> **ABOUT THIS EXERCISE**:
Nothing less than an exact copy of all the records is required.

> **MATERIAL TO PROCESS**:
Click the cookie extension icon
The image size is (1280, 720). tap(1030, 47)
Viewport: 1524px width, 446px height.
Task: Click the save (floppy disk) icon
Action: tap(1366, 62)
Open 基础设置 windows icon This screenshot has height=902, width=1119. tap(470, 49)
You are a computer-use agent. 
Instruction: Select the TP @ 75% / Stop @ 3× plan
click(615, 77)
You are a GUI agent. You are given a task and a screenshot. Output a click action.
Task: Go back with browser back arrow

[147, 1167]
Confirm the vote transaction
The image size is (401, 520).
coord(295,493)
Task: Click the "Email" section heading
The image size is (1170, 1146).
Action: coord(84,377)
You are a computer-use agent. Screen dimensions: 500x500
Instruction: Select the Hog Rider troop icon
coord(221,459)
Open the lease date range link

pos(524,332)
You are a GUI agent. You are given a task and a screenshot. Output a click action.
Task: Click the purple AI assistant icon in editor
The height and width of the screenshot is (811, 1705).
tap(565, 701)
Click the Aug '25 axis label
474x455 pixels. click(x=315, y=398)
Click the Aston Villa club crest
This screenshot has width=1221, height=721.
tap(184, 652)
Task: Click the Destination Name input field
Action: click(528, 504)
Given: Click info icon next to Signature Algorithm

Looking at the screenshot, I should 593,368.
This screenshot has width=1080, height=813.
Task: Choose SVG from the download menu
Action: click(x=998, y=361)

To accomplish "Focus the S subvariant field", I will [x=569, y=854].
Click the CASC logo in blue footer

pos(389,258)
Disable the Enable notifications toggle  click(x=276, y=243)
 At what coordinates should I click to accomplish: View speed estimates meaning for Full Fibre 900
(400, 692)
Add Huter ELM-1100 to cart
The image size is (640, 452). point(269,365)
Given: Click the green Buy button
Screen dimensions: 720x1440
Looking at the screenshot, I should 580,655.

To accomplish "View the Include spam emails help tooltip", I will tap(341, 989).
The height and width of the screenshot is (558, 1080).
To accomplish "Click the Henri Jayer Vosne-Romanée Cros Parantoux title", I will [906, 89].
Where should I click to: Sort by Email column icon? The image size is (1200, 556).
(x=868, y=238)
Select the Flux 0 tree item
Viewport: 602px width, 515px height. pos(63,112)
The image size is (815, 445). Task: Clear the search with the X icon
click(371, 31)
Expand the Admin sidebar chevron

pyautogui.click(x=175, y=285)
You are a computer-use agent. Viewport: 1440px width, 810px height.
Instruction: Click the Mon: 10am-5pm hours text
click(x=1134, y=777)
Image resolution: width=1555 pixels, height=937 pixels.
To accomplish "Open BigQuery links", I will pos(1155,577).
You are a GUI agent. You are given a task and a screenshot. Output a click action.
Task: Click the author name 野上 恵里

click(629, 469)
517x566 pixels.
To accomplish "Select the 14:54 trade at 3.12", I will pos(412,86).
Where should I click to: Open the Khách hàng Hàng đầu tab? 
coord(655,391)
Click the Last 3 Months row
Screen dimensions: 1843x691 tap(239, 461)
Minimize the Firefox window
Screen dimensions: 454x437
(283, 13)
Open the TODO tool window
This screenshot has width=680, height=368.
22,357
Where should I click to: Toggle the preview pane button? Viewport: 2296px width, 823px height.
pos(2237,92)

> **ANSWER FOR THIS EXERCISE**:
Click the cookie extension icon
The image size is (1280, 720). tap(1030, 47)
Viewport: 1524px width, 446px height.
Task: Click the save (floppy disk) icon
Action: tap(1366, 62)
Open 基础设置 windows icon This screenshot has height=902, width=1119. tap(470, 49)
You are a computer-use agent. 
Instruction: Select the TP @ 75% / Stop @ 3× plan
click(615, 77)
You are a GUI agent. You are given a task and a screenshot. Output a click action.
Task: Go back with browser back arrow

[147, 1167]
Confirm the vote transaction
The image size is (401, 520).
coord(295,493)
Task: Click the "Email" section heading
The image size is (1170, 1146).
Action: coord(84,377)
You are a computer-use agent. Screen dimensions: 500x500
Instruction: Select the Hog Rider troop icon
coord(221,459)
Open the lease date range link

pos(524,332)
You are a GUI agent. You are given a task and a screenshot. Output a click action.
Task: Click the purple AI assistant icon in editor
The height and width of the screenshot is (811, 1705).
tap(565, 701)
Click the Aug '25 axis label
474x455 pixels. click(x=315, y=398)
Click the Aston Villa club crest
This screenshot has width=1221, height=721.
tap(184, 652)
Task: Click the Destination Name input field
Action: click(528, 504)
Given: Click info icon next to Signature Algorithm

Looking at the screenshot, I should 593,368.
This screenshot has width=1080, height=813.
Task: Choose SVG from the download menu
Action: click(x=998, y=361)

To accomplish "Focus the S subvariant field", I will [x=569, y=854].
Click the CASC logo in blue footer

pos(389,258)
Disable the Enable notifications toggle  click(x=276, y=243)
 At what coordinates should I click to accomplish: View speed estimates meaning for Full Fibre 900
(400, 692)
Add Huter ELM-1100 to cart
The image size is (640, 452). point(269,365)
Given: Click the green Buy button
Screen dimensions: 720x1440
Looking at the screenshot, I should 580,655.

To accomplish "View the Include spam emails help tooltip", I will tap(341, 989).
The height and width of the screenshot is (558, 1080).
To accomplish "Click the Henri Jayer Vosne-Romanée Cros Parantoux title", I will [906, 89].
Where should I click to: Sort by Email column icon? The image size is (1200, 556).
(x=868, y=238)
Select the Flux 0 tree item
Viewport: 602px width, 515px height. pos(63,112)
The image size is (815, 445). Task: Clear the search with the X icon
click(371, 31)
Expand the Admin sidebar chevron

pyautogui.click(x=175, y=285)
You are a computer-use agent. Viewport: 1440px width, 810px height.
Instruction: Click the Mon: 10am-5pm hours text
click(x=1134, y=777)
Image resolution: width=1555 pixels, height=937 pixels.
To accomplish "Open BigQuery links", I will pos(1155,577).
You are a GUI agent. You are given a task and a screenshot. Output a click action.
Task: Click the author name 野上 恵里

click(629, 469)
517x566 pixels.
To accomplish "Select the 14:54 trade at 3.12", I will pos(412,86).
Where should I click to: Open the Khách hàng Hàng đầu tab? 
coord(655,391)
Click the Last 3 Months row
Screen dimensions: 1843x691 tap(239, 461)
Minimize the Firefox window
Screen dimensions: 454x437
(283, 13)
Open the TODO tool window
This screenshot has width=680, height=368.
22,357
Where should I click to: Toggle the preview pane button? Viewport: 2296px width, 823px height.
pos(2237,92)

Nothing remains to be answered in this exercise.